2.2. L’approche multilatérale :
Plusieurs groupements économiques et politiques structurant l’intégration régionale en Afrique Subsaharienne sont très avancés dans leur intégration. Pour assurer une présence économique continentale, la Maroc se rapproche de plus en plus de ces groupements. Nous pouvons citer l’Union Economique et Monétaire Ouest Africaine (UEMOA)[14], la (CEDEAO)[15] (Communauté des Etats de l’Afrique de l’Ouest) dont le Maroc est devenu membre, la (CEMAC)[16] Communauté des Economique et Monétaire de l’Afrique Centrale, la (CEN-SAD)[17] (La communauté des Etats sahélo-sahariens) dont le Maroc est membre depuis 2001, et d’autres.[18]

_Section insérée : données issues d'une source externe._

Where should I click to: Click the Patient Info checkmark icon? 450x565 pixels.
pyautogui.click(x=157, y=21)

On peut dire que le cas le plus important aujourd’hui des relations du Maroc avec les groupements sous-régionaux en Afrique est celui concernant la CEDEAO, en effet Le royaume a demandé son intégration à la CEDEAO. Des liens institutionnels ont été noués depuis 2000 avec 24 visites dans onze des quinze pays membres. Le Maroc a fait sa demande d’adhésion après avoir intégré l’Union Africaine et le 24 février dernier, une lettre a été envoyée à la présidence de la CEDEAO pour passer du statut d’observateur à celui de membre à part entière. La décision a été prise les 5-6 juin 2017 à Monrovia d’un accueil de principe dont il reste à définir les modalités juridiques. Cette intégration permet au Maroc de contourner l’échec de l’UMA[19] et d’institutionnaliser son ancrage au Sahel et en Afrique de l’Ouest. Cependant, de nombreuses dispositions juridiques doivent être prises pour rendre cette décision effective ; tandis que plusieurs dossiers devront être réglés, notamment monétaires et commerciaux avec la mise en place d’un Tarif extérieur commun (TEC) pour un marché de 350 millions de consommateurs réels ou potentiels. La CEDEAO deviendrait avec le Maroc la 16e puissance économique mondiale.[20]

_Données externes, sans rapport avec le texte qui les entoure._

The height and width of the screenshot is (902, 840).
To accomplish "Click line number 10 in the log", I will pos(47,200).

Aussi le cas de l’UEMOA est important, qui constitue depuis longtemps une zone monétaire unique et qui a, en outre, institué une union douanière au début de l’année 2000. Pour le Maroc, l’entrée en vigueur du tarif extérieur commun a créé un vide juridique ; parallèlement, il doit faire face depuis quelques années à une convergence et à une harmonisation économiques renforcées de la part des pays membres. Ainsi, un projet d’accord de commerce et d’investissement avec l’Union Economique et Monétaire Ouest Africaine, paraphé en 2008, devrait être signé prochainement. Cet accord se substitue aux accords commerciaux bilatéraux, entre temps, caducs, entre le Maroc et la plupart des huit pays membres, et qui prévoit la réduction partielle des droits de douane et l’abolition des barrières non-tarifaires. De plus, les deux parties s’engagent à encourager les opérateurs économiques à des investissements réciproques. Cependant, la ratification de l’accord n’a pas encore eu lieu et les informations sont contradictoires en ce qui concerne le règlement intérimaire. Du Côté marocains, certains souhaitent parvenir à un libre-échange total, tandis que parmi les opérateurs économiques de l’UEMOA, certains craignent des conséquences graves pour le développement économique de l’union en raison de la forte perte de protection de leurs industries et des potentialités restreintes d’exportation.[21]
Mais malgré tout, l’aboutissement d’un tel accord, malgré le statut quo qui caractérise l’évolution de ce dossier, devrait promouvoir les investissements entre les deux parties. Aussi, le Maroc souhaite signer le même type d’accord avec la Commission économique et Monétaire de l’Afrique Centrale (CEMAC) qui regroupe six pays, à savoir : le Cameroun, la Centrafrique, le Congo, le Gabon, la Guinée équatoriale et le Tchad.[22]
Mise à part la coopération économique, d’autres domaines sont touchés par la coopération Maroc-Afrique Subsaharienne.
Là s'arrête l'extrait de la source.